AI is now deeply embedded in BearJam’s workflow, but human direction remains central.
James Hilditch, founder and creative director of BearJam, said, “I’m genuinely excited by what AI has done for our industry. It’s opened up ideas we couldn’t have afforded to make a few years ago, sped up the parts of production that used to slow everyone down, and given smaller brands a real shot at ambitious work.
That’s a good thing, and we lean into it every day. But it comes with a catch.
The easier it gets to make video, the easier it gets to make forgettable video. When teams let the tools do the thinking, you end up with content that’s technically fine and creatively empty, and audiences notice every time.
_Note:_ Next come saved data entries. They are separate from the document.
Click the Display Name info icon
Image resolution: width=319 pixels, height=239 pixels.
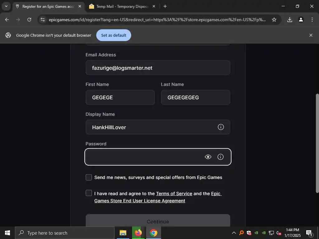221,127
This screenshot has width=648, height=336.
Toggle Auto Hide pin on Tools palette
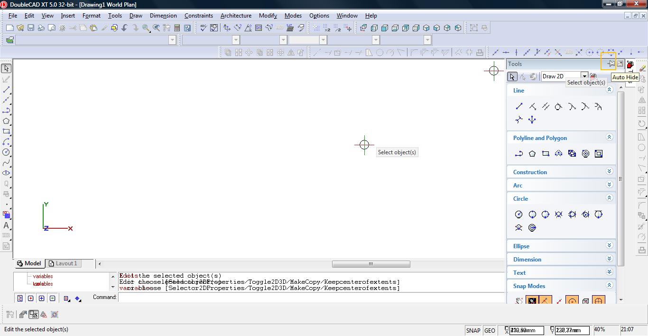pos(611,64)
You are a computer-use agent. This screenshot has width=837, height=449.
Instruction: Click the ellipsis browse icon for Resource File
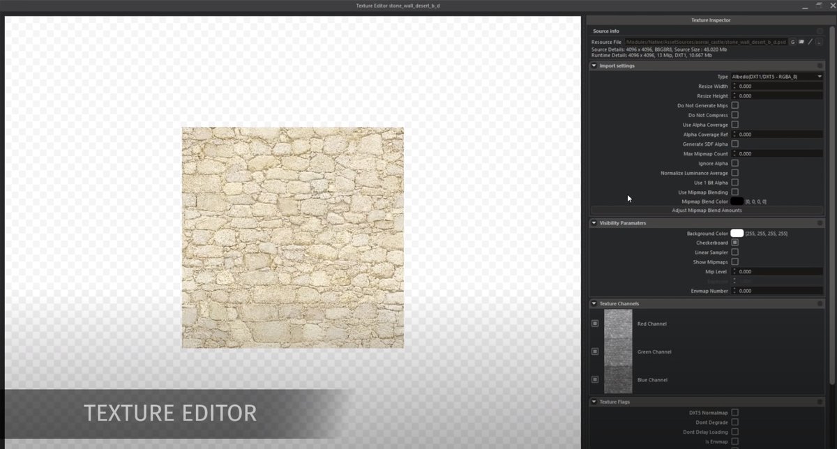[x=819, y=42]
So our priority hasn’t shifted. AI takes on more of the heavy lifting each month, but the storytelling, the pacing, the decisions about what actually moves someone, those stay human.
That’s the part that makes a video worth watching, and it’s the part we won’t hand over.”
As AI adoption increases, production teams are facing greater pressure to deliver content faster and at scale.
However, this often leads to work that prioritises volume over quality, which can negatively affect brand perception.
Audiences increasingly reject content that feels generic or overly automated.
The challenge is not technological access, but maintaining originality in a rapidly standardising creative landscape.
BearJam believes the future lies in collaborative workflows where AI accelerates production while humans remain responsible for creative direction.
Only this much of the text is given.